Enron Auditor , Authur Andersen is being investigated

greenspun.com : LUSENET : Current News - Homefront Preparations : One Thread

http://www.arizonarepublic.com/news/articles/0104andersen04.html

Enron auditor inquiry is urged

By Max Jarman The Arizona Republic Jan. 04, 2002 12:00:00

Arizona Attorney General Janet Napolitano on Thursday called on Congress to investigate auditing firm Arthur Andersen for its involvement in various scandals, saying Arizona investors and companies have been especially harmed.

The latest example, she said, is the collapse of Houston-based Enron Corp., in which Andersen approved financial statements that investigators say vastly understated the energy trader's earnings because money-losing investments were placed off the books. The Arizona State Retirement System lost $35 million attributable to Enron's stock plunge, state officials said, though it represented only a fraction of the fund's $23 billion assets. State utilities, including Pinnacle West Capital Corp., Salt River Project and Tucson Electric Power, also could lose a total of nearly $30 million owed them by Enron for energy trades.

"I'm very troubled by the similarities between the allegations against Andersen by Enron's investors and the facts our office have discovered in our various investigations of Andersen," Napolitano wrote in a letter Wednesday to U.S. Sens. John McCain, Tom Daschle and Fritz Hollings. "I strongly urge the appropriate Senate committee to examine Andersen's role in auditing Enron's financial statements."

She said her office intends to recoup the $35 million from Enron.

"It's worth fighting for," said Napolitano, who is widely hailed as the leading Democrat for Arizona governor later this year.

Andersen spokesman David Tabolt said the company is cooperating fully in Enron investigations.

"Our firm will not shrink from its responsibilities," he said. "If we made errors in judgment, we will acknowledge them, and if changes are required, we will make them."

McCain was out of the country and unavailable for comment. An aide to Hollings said Andersen employees have testified before the Senate Commerce Committee investigating Enron.

In Arizona, Napolitano has sued Andersen, accusing it of accounting fraud for its role as auditors of the ill-fated Baptist Foundation of Arizona, whose own spectacular collapse cost 12,000 investors almost $600 million. The case is awaiting trial.
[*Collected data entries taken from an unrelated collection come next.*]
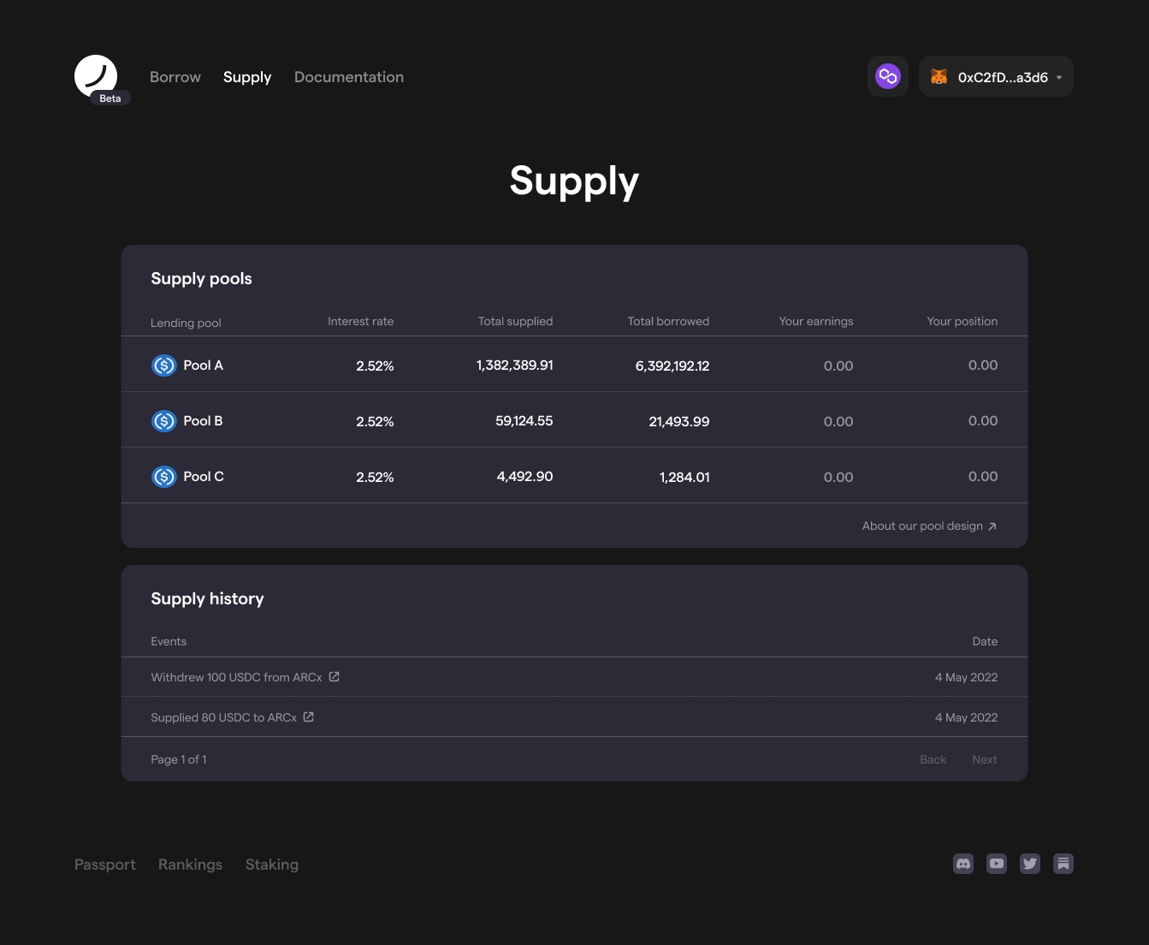This screenshot has width=1149, height=945.
Task: Open the YouTube icon in the footer
Action: (x=996, y=864)
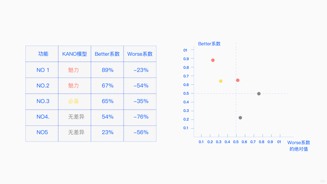Click the red dot near 0.9 Better
327x184 pixels.
213,60
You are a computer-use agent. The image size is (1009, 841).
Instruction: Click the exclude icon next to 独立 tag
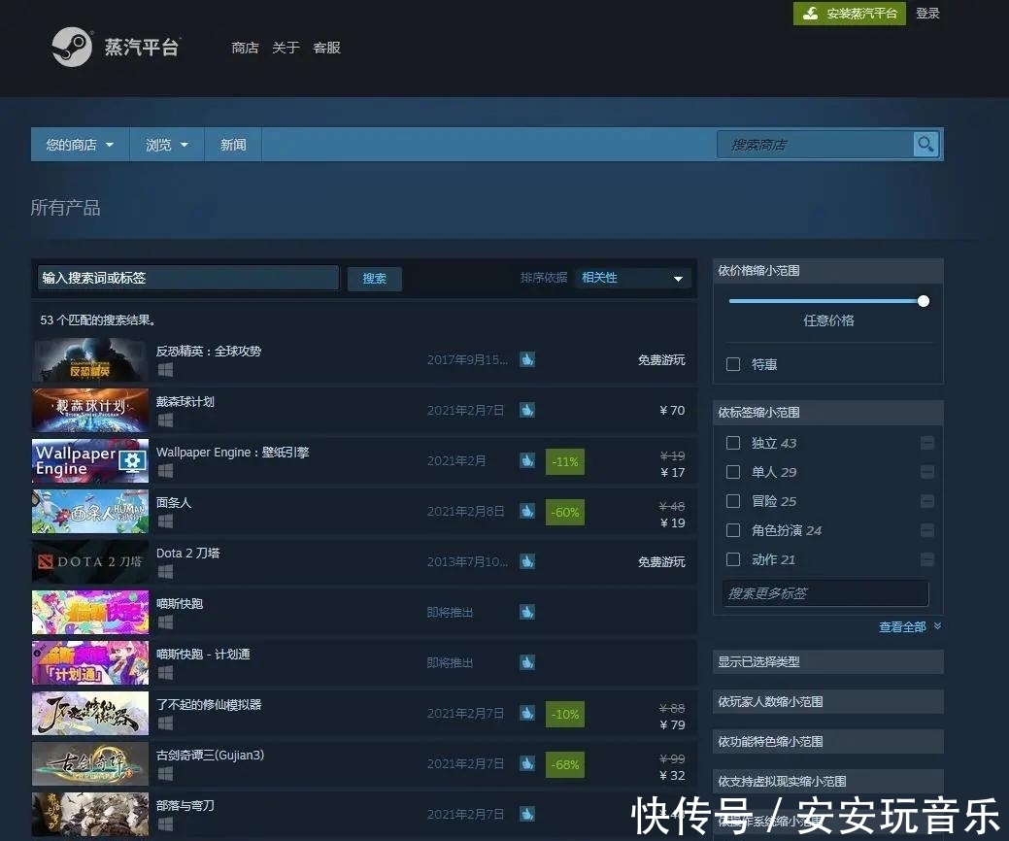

The Attorney General's Office and the Arizona State Board of Accountancy also have investigated accounting fraud claims in connection with Andersen's services to California's Lincoln Savings & Loan, whose collapse in 1990 cost taxpayers more than $2 billion. They also probed the collapse of Phoenix-based American Continental Corp., run by Charles Keating, which cost investors close to $1 billion.

In another matter, the state investigated Andersen's audits of UDC Homes, which filed for bankruptcy protection in 1995 and was subsequently acquired by Shea Homes. No action was taken, and Andersen was cleared in a civil suit related to the bankruptcy.

"We're the only AG's office in the country with expertise in this matter (Andersen's accounting practices)," Napolitano said in offering to share information with Congress.

She added, "Arizona needs to know whether Andersen has undertaken a systematic campaign or practice of fraudulent financial accounting."

Tabolt said the firm and the accounting profession have been shaken by high-profile financial collapses and are committed to restoring public confidence.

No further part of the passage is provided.